### EXERCISES TO COMPLETE:
1. Answer these questions using the text on Elliott's bands. Label your answers (a), (b), and (c).
(a) What was the name of the singer Ronny went to meet?
(b) Which label signed Noah's Ark to cut some singles?
(c) At what venue did Your Local Bear open for Hendrix?
2. For each statement, decide whether it agrees with the text on Elliott's bands. Answer yes or no, and quote the words from the text that settle it.
(a) Elliott and Buddy Richardson formed Noah's Ark in 1966.
(b) Your Local Bear was a long-running band.
(c) Elliott's attempted R&B group seldom had all its members together at once.
3. Write the next part of the text on Elliott's bands, continuing from the point where it ends.

Ronny was? reluctant. Then he went to meet the singer. From a
'57 T-Bird emerged a guy with hair down to his collar wearing
candy-apple red patent leather shoes with zippers. His name
was Warren Novak. Ronny joined the Raveons.
Before
long, Elliott signed on with The Outsiders and enjoyed the
benefits of a small pond. That group morphed into the Soul
Trippers with the cockeyed service of a New York pr firm once
the band with the same name from Cleveland hit the top 10.
In '66,
Elliott hooked up with his pal Buddy Richardson and formed
Noah's Ark. They landed a deal to cut some singles for Decca,
the label home at that time for Ricky Nelson, Brenda Lee and
the early Who. Noah's Ark messed with feedback, violin bows
and noise - stuff that would soon fall into the realm of
psychedelic rock. They cut a proto psychedelic garage song
called "Paperman" that garnered a bit of exposure. (Elliott
recalls receiving minimal BMI checks from Sweden and Japan.)
Elliott
quit Noah's Ark in 1968, tried to form an R&B group, but could
rarely get all the members in the same room at the same time.
The remnants of that outfit constituted Your Local Bear, which
Elliott calls a hillbilly band. They opened for Hendrix at
Curtis Hixon Hall. "After we finished, our job was to stand
behind his Marshall cabinets in case he whacked them," Elliott
says. Local Bear was a short-lived venture. Next was
Duckbutter, a "psychedelic vaudeville hillbilly revue," that
featured a front- man Harry Hayward, who was also a magician.
By
1970, Elliott had pretty much taken himself out of the scene.
He promoted some shows, including the only time Duane AlIman
played a full set with Eric Clapton's Derek & the Dominoes. It
was at Curtis Hixon Hall in Tampa.

### DATASET SECTION:
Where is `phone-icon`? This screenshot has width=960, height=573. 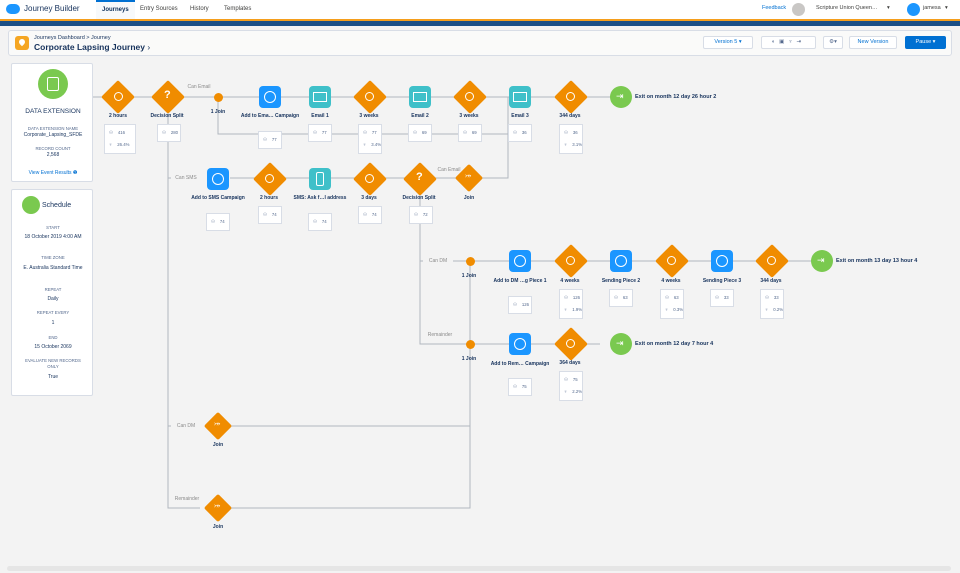 phone-icon is located at coordinates (320, 179).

### TASK-BY-TASK OUTPUTS:
1.
(a) Warren Novak
(b) Decca
(c) Curtis Hixon Hall

2.
(a) Yes: "In '66, Elliott hooked up with his pal Buddy Richardson and formed Noah's Ark."
(b) No: "Local Bear was a short-lived venture."
(c) Yes: "could rarely get all the members in the same room at the same time."

3.
Duckbutter arose off and on over the next couple of decades
through country rock n roll, new wave and punk with
oddball brushes with the music and record business which
Elliott was always trashing.
After
discovering that there was a new market for the hillbilly
rock n roll that he had been working for several decades he
joined forces again with Harry Hayward with both of them on
somewhat shaky guitar and formed Loco Siempre.
It was
soon obvious to the slow learner that at his age someone would
always be marrying, divorcing, dying or cracking up. Starting
over annually was no longer an option.
With a
crude 8-track set-up in his house, Elliott recorded an album,
Ronny Elliott & the Nationials, an
unreconstructed, lo-fi effort that received strong critical
response and positive reactions from industry people.
Ronny
and the Nationals have gone on to release six more critically
acclaimed records. His latest Valentine Roadkill
was honored as one of the top ten Americana Albums 2005 by
MOJO Magazine.
The
Nationals have kept the original line-up from the first job
with the addition of Jim McNealon on steel. Not bad for a
bunch of misfits who don't consider this a band at all.